(Dataset entries)
********************
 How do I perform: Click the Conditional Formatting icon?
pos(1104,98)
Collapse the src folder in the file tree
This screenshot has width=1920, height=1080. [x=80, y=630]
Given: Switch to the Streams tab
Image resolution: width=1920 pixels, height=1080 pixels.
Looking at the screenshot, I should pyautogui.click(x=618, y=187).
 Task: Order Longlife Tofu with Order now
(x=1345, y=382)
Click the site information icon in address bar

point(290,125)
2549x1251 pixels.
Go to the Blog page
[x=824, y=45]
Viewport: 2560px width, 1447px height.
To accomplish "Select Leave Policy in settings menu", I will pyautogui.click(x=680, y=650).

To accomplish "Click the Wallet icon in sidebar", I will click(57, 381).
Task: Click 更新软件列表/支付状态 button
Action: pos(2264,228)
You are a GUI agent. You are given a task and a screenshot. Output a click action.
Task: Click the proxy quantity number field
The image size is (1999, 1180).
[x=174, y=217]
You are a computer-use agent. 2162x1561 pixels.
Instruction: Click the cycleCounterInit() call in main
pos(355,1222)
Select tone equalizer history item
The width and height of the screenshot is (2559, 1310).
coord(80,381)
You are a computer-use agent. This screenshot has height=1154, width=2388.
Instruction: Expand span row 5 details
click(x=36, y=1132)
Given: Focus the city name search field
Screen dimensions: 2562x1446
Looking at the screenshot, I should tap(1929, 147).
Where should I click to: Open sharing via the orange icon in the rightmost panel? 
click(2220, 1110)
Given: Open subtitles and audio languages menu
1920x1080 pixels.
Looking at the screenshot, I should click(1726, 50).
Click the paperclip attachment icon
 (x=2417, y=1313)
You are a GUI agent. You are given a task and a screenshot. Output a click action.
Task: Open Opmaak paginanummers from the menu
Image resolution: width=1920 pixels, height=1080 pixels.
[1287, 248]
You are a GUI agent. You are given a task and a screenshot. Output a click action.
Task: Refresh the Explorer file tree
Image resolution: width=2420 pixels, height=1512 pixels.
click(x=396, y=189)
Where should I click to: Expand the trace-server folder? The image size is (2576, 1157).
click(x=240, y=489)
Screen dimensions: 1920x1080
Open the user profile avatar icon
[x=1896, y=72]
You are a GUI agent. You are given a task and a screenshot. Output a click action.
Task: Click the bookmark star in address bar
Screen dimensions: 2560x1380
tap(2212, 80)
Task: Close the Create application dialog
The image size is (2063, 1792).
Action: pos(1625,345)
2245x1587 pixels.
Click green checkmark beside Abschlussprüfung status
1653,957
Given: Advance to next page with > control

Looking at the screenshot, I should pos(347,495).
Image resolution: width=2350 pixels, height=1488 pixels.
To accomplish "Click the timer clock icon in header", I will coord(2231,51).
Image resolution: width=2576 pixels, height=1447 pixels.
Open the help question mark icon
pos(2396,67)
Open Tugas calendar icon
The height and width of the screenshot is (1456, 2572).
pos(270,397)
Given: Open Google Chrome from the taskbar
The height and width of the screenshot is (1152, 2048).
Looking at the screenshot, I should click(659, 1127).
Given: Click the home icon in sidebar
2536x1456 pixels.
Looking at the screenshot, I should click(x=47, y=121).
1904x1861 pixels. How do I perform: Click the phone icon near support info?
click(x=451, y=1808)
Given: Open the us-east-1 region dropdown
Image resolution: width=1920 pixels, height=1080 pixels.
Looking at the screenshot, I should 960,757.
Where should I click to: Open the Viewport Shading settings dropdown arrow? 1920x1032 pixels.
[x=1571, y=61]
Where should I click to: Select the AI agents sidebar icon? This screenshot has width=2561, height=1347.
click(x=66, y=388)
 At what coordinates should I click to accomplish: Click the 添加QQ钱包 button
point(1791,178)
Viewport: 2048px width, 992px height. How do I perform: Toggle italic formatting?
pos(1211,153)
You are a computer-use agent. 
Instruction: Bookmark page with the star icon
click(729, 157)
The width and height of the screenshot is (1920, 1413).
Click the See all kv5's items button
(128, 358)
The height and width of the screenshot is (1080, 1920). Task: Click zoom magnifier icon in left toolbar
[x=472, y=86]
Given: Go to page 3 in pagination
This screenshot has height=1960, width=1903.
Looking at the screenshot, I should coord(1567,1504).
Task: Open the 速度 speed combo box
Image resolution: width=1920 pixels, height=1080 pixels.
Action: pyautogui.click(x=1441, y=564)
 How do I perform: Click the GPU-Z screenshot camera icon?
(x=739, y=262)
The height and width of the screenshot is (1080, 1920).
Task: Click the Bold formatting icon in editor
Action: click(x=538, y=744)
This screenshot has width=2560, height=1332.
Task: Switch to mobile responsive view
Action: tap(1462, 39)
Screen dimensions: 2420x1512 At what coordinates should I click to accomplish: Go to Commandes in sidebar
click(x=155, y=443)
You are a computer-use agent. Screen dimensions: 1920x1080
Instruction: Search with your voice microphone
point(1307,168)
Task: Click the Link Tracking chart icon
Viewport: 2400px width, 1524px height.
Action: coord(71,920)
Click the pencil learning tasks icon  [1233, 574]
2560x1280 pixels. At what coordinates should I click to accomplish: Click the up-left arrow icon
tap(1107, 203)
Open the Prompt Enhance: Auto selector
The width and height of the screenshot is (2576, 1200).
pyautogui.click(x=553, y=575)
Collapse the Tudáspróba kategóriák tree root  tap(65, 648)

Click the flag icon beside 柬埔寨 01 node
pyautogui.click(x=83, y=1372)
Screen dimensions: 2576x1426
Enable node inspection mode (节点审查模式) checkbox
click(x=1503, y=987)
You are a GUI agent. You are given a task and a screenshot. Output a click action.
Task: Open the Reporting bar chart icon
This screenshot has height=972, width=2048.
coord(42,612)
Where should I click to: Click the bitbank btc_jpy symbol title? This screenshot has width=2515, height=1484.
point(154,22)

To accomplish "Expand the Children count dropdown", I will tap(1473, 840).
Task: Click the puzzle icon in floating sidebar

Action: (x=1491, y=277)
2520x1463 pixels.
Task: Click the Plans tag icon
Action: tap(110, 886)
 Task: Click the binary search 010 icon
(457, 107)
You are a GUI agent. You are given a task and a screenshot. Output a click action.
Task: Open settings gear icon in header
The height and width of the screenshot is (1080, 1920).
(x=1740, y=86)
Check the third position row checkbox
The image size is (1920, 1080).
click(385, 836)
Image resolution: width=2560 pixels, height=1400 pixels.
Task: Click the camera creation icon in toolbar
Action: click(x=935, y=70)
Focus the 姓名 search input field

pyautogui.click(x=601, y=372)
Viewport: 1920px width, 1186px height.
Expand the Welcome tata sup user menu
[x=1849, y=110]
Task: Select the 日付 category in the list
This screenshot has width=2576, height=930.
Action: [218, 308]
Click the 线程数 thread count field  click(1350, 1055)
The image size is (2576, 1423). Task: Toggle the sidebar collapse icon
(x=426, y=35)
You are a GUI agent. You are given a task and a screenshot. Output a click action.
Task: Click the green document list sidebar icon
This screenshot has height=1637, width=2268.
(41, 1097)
********************
■ **PROBLEM REQUIREMENTS**
In the entries above, find each line with the word "computer" and copy it.

■ **ANSWER BOX**
You are a computer-use agent. 2162x1561 pixels.
You are a computer-use agent. This screenshot has height=1154, width=2388.
You are a computer-use agent. 
You are a computer-use agent. Screen dimensions: 1920x1080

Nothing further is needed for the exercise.